There have been 51 deaths on the island and the number of confirmed cases is 2,739.
All 14 deaths in the Republic were in the east of the country and the median age those who died was 81.
The HSE said it was now working to identify any people the patients may have had contact with in the past fortnight.
The most up-to-date, detailed data show that as of midnight on Thursday when there were 1,904 cases, just over half (53 per cent) were among males while 46 per cent were among females.
Of these 489 (26 per cent) required hospital admission and 67 of these had been admitted to intensive care.
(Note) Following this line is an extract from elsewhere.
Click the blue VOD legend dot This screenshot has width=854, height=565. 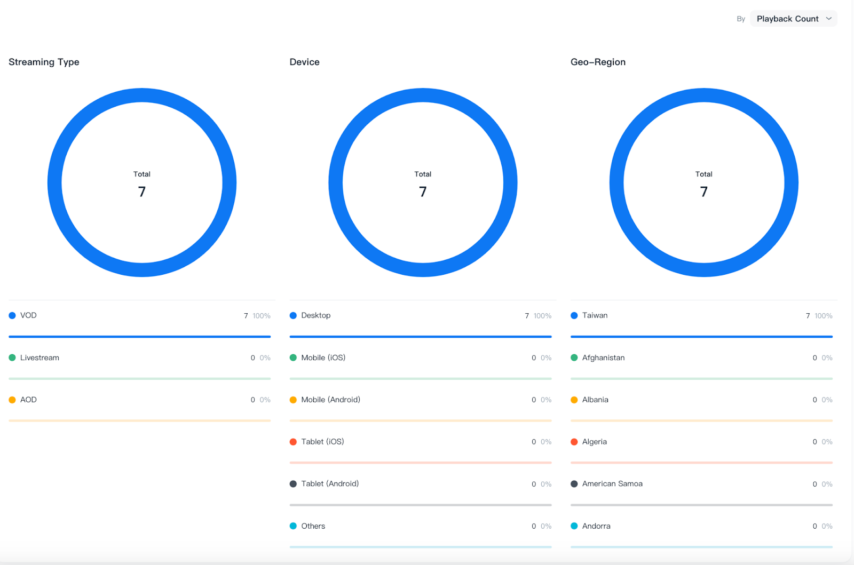12,315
This figure has risen above 70 in ICU on Saturday.
The Thursday data showed 445 of the 1,904 were healthcare workers.
Dublin had over half of all cases, with 1,070 (56 per cent), followed by Cork with 184 (10 per cent).
Where transmission method was known, community transmission accounted for 52 per cent; close contact for 23 per cent and travel for 25 per cent.
Dr Tony Holohan, chief medical officer at the Department of Health, said on Saturday: “Today, we have our highest recorded number of deaths so far. Our condolences are with the family and friends of all patients who have died as a result of Covid-19.
“We thank all citizens who have complied with restrictive measures, who continue to follow public health advice and remain concerned for those around them.
“We must remain focused in our shared efforts to prevent the spread of this infection, to prevent severe illness especially that which requires ICU admission and ultimately save lives.”
Deputy chief medical officer Dr Ronan Glynn said: “The Department of Health, HSE and our frontline workers will continue to take every action against Covid-19, but it is each and every one of us, individually, who has the power to reduce this threat. Stay at home, follow the advice and protect one another.”